The CX-Factor: Part 2 - "Bring it"
Malcolm Koh
Customer Experience Specialist and Practitioner | Diverse Experience from Airlines and Hospitality to Financial Services to Technology
Move your customer experience from good to great
Once you’ve defined and aligned around your customer experience metrics, how do you move your customer experience towards ‘exceptional?’ The best way is to imagine the service you would want to receive and then provide that to your customers. Sounds simple doesn’t it? But it’s hard.
The technology and data exists today to help organisations achieve the CX-Factor, but this needs to be balanced against organisational blockers such as processes, empowerment and working in departmental silos.
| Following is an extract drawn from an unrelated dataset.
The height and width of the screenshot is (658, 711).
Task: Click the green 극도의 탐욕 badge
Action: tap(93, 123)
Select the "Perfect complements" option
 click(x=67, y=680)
Once you’ve defined the metric or metrics, you’re going to use to measure your customer experience (see part 1), to achieve an exceptional customer service, you should consider the following:
1. Commitment
Organisations that are prioritising customer service, have a leadership team that make it a key priority and strategy. Organisations and industries that have moved from poor or average customer service to industry leading, have all made a commitment that starts and finishes at the top. Senior leaders need to understand the impact of CX and how happy customers mean a healthy bottom line.
2. Engage the team(s)
The team need to understand and be on board with the defined CX strategy. Once you’ve established the metric you’re going to use, they need to understand it and why it is important to them. Transparency, openness and being approachable are some of the most important management qualities to building and maintaining excellent relationships with a team.
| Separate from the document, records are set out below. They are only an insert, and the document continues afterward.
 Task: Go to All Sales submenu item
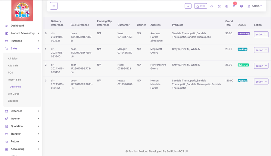point(13,59)
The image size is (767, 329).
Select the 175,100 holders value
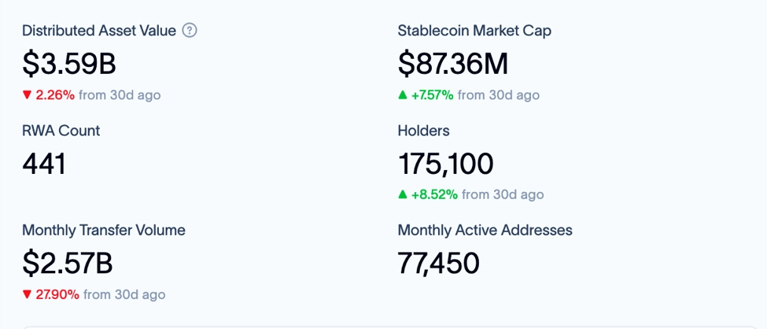[445, 165]
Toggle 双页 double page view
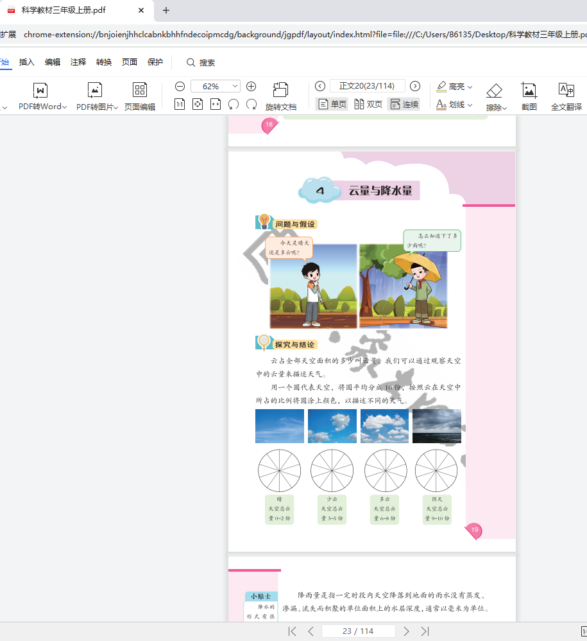The width and height of the screenshot is (587, 641). click(x=368, y=104)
3. Personalise customer communication
Customers are fast becoming intolerant of doing repeat business with companies that still seem to have no insight into their service history or that understand them. It’s important to have a complete view of the customer, regardless of the channel they use to contact you, so choose technology that works across email, chat, phone and web. This enables teams to have a customer’s personal information at their fingertips so they can quickly and effectively address issues.
4. Be agile
When something impacts a customer, the company must have the ability to react and respond to as near to immediate as possible. Taking action in near real-time, especially in today’s digital-driven economy, shows a proactive approach that tells customers they are a priority. It also eliminates the need for customers to repeat their queries and spend more time chasing the company for a response.
5. Let customers help themselves
Forrester research shows that customers prefer self-service support to find their own answers. Thanks to machine learning and AI its easier than ever. Making it as easy as possible for customers to find the answers they want online, takes pressure off customer service agents. Customers use self-service because they want quick answers to their questions. Customers use self-service because they want quick to be self-sufficient and efficient. This is especially true if its a simple solution and the can find what they want 24 hours 7 days a week.
6. The People
While technology is the enabler, but people will be the factor that lead and inspire the CX-Factor. The ideal, after metrics and alignment have been established, are to have an empowered culture and have people live your brand throughout the company. This includes empowering all people including frontliners to make decisions and have the discretion that is needed to service today’s demanding and evolved customer. Frontline people in your organization need the flexibility and enablement to make decisions that don’t always fit with policies or processes.
How it all fits
We need technology to enable a whole view, metrics to track, efficient self service, and time for your teams to learn how to deliver on these. I think this can get missed at times with everyday challenges getting in the way, like differing priorities, or showing cost savings in the short term versus investment for training. However, service can only achieve the CX-Factor when the individual can make an educated decision that works for the customer and is aligned with the company philosophy. The CX-Factor minimises the gap between getting every single transaction right versus an acceptable percentage of error. This is the true differentiator to achieve the CX-Factor.